[Text excerpt start]

LIQUIDITY AND CAPITAL RESOURCES

     The Company's bank credit facility is comprised of a revolving credit line
of $25.0 million, a $6.0 million term loan amortizing over fifty-six months
beginning in October 1996 and a $3.8 million equipment line. The loan agreement
contains financial covenants related to the Company's net worth and debt service
coverage and restricts capital expenditures. At July 31, 1998, total borrowings
under this facility were $18.1 million under the revolving credit line and $3.6
million under the term loan.

     The Company leases certain manufacturing facilities and equipment using
both capital and operating lease arrangements. At July 31, 1998, future minimum
lease payments under the noncancelable portion of lease agreements were $21.7
million, of which $7.8 million is scheduled for payment in fiscal 1999.

     In January 1998, the Company completed a private placement of an aggregate
of 500,000 shares of its Common Stock, raising approximately $3.6 million. The
purpose of the offering was principally to provide the Company additional
financial flexibility to take advantage of business opportunities as they arise.

     The Company's cash and cash equivalents increased from $4.3 million to $5.3
million during the year ended July 31, 1998. Cash from operations was provided
by net income before depreciation and amortization of $4.8 million, a decrease
in inventories of $9.6 million, a decrease in accounts receivable of $3.3
million and an increase in accrued expenses, deferred taxes and other current
liabilities of $2.0 million which was offset by a decrease in accounts payable
of $14.6 million, an increase in other assets of $1.6 million and capitalized
start-up costs of $1.2 million.

[Text excerpt end]
[Extracted material start]

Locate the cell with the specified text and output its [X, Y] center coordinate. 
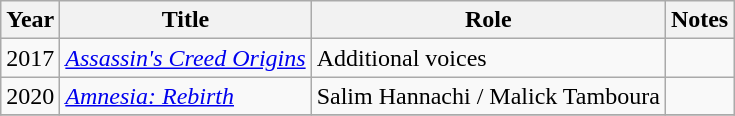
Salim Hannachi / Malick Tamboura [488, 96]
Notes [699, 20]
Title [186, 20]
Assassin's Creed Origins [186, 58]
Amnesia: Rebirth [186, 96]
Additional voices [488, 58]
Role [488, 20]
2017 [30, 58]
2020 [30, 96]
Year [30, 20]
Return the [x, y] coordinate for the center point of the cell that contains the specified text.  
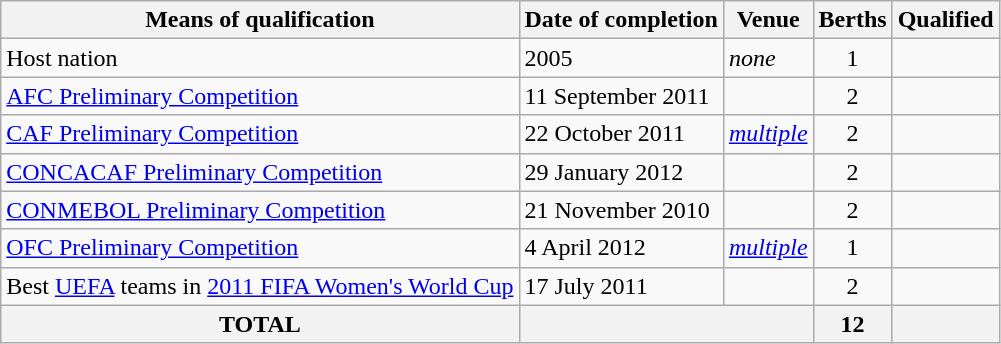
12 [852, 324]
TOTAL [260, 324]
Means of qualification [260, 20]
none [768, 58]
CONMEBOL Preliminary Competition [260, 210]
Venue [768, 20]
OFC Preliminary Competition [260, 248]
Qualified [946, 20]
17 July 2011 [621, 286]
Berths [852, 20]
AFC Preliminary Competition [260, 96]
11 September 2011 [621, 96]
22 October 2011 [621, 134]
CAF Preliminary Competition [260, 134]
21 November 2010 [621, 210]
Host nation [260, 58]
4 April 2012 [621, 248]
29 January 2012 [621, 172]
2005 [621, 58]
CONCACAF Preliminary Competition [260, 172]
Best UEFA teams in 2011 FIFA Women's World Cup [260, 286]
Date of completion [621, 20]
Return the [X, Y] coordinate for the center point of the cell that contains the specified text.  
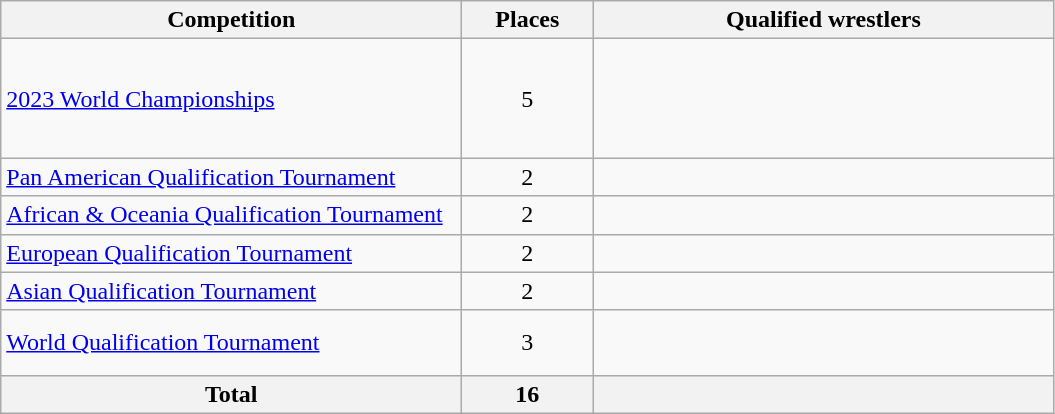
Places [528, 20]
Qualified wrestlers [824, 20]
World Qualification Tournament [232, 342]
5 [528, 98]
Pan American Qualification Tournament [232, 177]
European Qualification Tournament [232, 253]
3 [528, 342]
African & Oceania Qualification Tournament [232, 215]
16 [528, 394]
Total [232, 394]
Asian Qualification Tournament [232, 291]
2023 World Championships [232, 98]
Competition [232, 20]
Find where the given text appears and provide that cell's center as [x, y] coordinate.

[Extracted material end]

Problems:
[1] Answer these questions from the liquidity and capital resources text, one per line:
(a) How many shares of Common Stock did the Company sell in its January 1998 private placement?
(b) At July 31, 1998, what were the future minimum lease payments under the noncancelable portion of lease agreements?
(c) By how much did inventories decrease during the year ended July 31, 1998?
[2] Output the passage of the liquidity and capital resources text that begins at the words "The Company leases" and ends after the words "as they arise.", copied without any change.

Expected responses:
[1]
(a) 500,000 shares
(b) $21.7 million
(c) $9.6 million

[2]
The Company leases certain manufacturing facilities and equipment using
both capital and operating lease arrangements. At July 31, 1998, future minimum
lease payments under the noncancelable portion of lease agreements were $21.7
million, of which $7.8 million is scheduled for payment in fiscal 1999.

     In January 1998, the Company completed a private placement of an aggregate
of 500,000 shares of its Common Stock, raising approximately $3.6 million. The
purpose of the offering was principally to provide the Company additional
financial flexibility to take advantage of business opportunities as they arise.